05 Aug 2021 -

Proof of Cayley-Hamilton using the Zariski Topology

Cayley-Hamilton is a well known theorem typically introduced in first year linear algebra classes. The proof in these classes are usually some variant of using the Jordan normal form, whose construction is a bit disturbing and its really not interesting. Even historically it is a bit messed up: Hamilton initially proved it for only linear functions on his quaternions, this is the 4 by 4 case of Cayley-Hamilton over R. Later Cayley went and proved it for the 2 by 2 and 3 by 3 cases by literally computing by hand(he really only published the 2 by 2 case and asked the reader to believe he verified the 3 by 3 case). However it was Frobenius who actually proved this theorem, in a 63 page article on it. Unfortunately the theorem is not named after Frobenius who really deserves the credit. This post will present a more interesting and less tedious approach to proving Cayley-Hamilton.

The Cayley-Hamilton theorem says that a matrix satisfies its own characteristic polynomial, i.e for each \(A \in M_n (K)\) (n by n matrices over field K) we have the characteristic polynomial \(\phi_A (t) = \text{det}(A-t1)\) and that \(\phi_A (A)=0\) . Note that we cannot simply plug in \(A\) into the determinant, since \(\phi_A (A) \in M_n (K)\) but \(\text{det}(A-A1) \in K\) so this doesnt even make sense. First we shall prove it over Euclidean spaces. I saw this first in Artin's Algebra, where a version of this was a guided exercise. The idea is that we identify the matrix space \(M_n (\mathbb{C})\) with the Euclidean space \(\mathbb{C}^{n\times n} \) , and then give it the Euclidean topology. We then observe that Cayley-Hamilton is true for all diagonal matrices. As a result this is true for diagonalizable matrices: the characteristic polynomial remains the same as determinant does not change under conjugation, and polynomial of the conjugate is conjugate of the polynomial. The final part, which is detailed below, shows that the diagonalizables are dense in the space and hence the extension to the whole space follows from that.

Cayley-Hamilton with Euclidean topology

The map that sends \(A \mapsto \phi_A(A)\) is clearly continuous, as all of its coefficients are polynomials in entries of of \(A\) . Now if we have \(f,g:X \longrightarrow Y\) with \(f\) continuous and \(Y\) Hausdorff(which all metric spaces, including Euclidean spaces, are) and f and g agree on a dense subset then they agree everywhere.
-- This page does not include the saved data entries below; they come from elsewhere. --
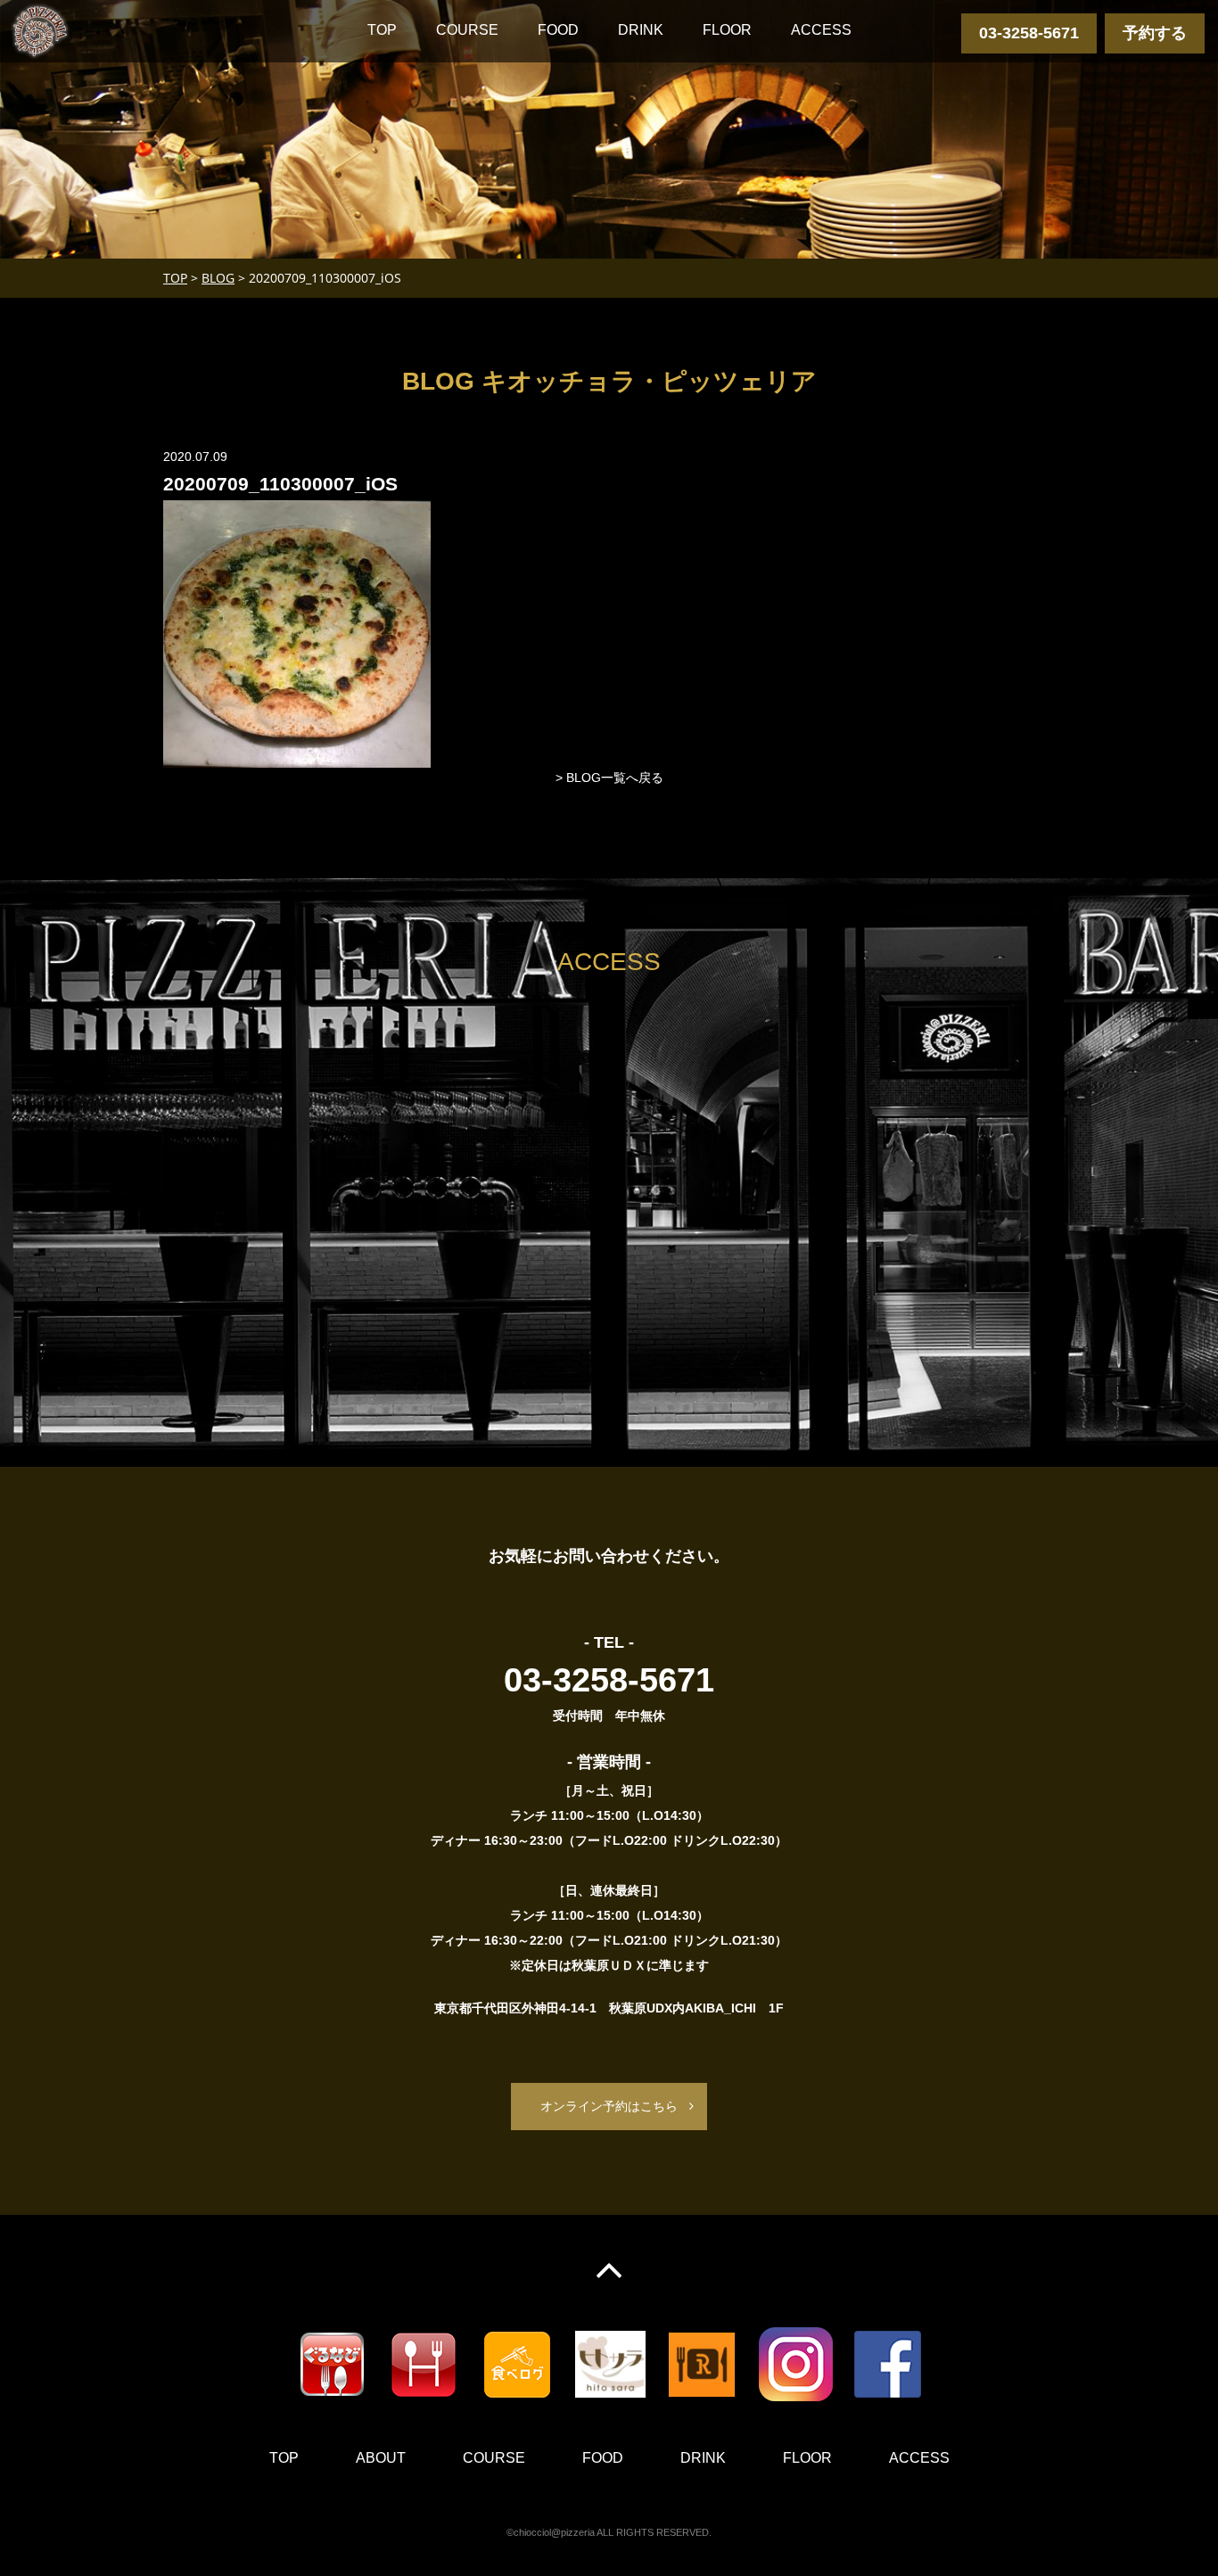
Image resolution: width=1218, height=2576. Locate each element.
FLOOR (727, 29)
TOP (382, 29)
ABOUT (381, 2457)
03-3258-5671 (1029, 33)
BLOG (218, 277)
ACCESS (821, 29)
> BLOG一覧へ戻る (609, 777)
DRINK (640, 29)
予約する (1155, 33)
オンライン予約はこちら (609, 2106)
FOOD (558, 29)
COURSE (467, 29)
So if the diagonalizables are dense in the space, we will be done. The trick to show dense is to consider a subset of the diagonalizables, the matrices with \(n\) distinct eigenvalues. Its easy to see why this has to be dense visually, we only need to "slightly" change a matrix to make it have distinct eigenvalues. To rigorize this we upper-triangularize an arbitrary matrix and observe that the diagonals are the eigenvalues. Now inside every open ball of this matrix we have an element that is simply modifying the diagonals by a small number that makes the eigenvalues distinct. So every open set contains a diagonalizable and we have shown its dense. Since \(\phi_A (A)=0\) on the dense subset of diagonalizables, it is \(0\) on the whole space and we are done. Note that this also implies Cayley-Hamilton for real matrices as they are a subset of the complex matrices.
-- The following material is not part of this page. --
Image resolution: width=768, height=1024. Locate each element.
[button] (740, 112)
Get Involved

Cayley Hamilton with Zariski topology.

Now this is a very neat argument to show Cayley-Hamilton, but one of the immediate weaknesses one might observe is that we used the analytic properties of the complex numbers to show this; we cannot use this exactly on arbitrary fields. However it turns out, that we can use something along these lines. As the title hints, we are going to be using the Zariski topology on \(M_n(K)\) . We are going to assume \(K\) is algebraically closed throughout as every field is contained in its algebraic closure so proving it in this case is enough.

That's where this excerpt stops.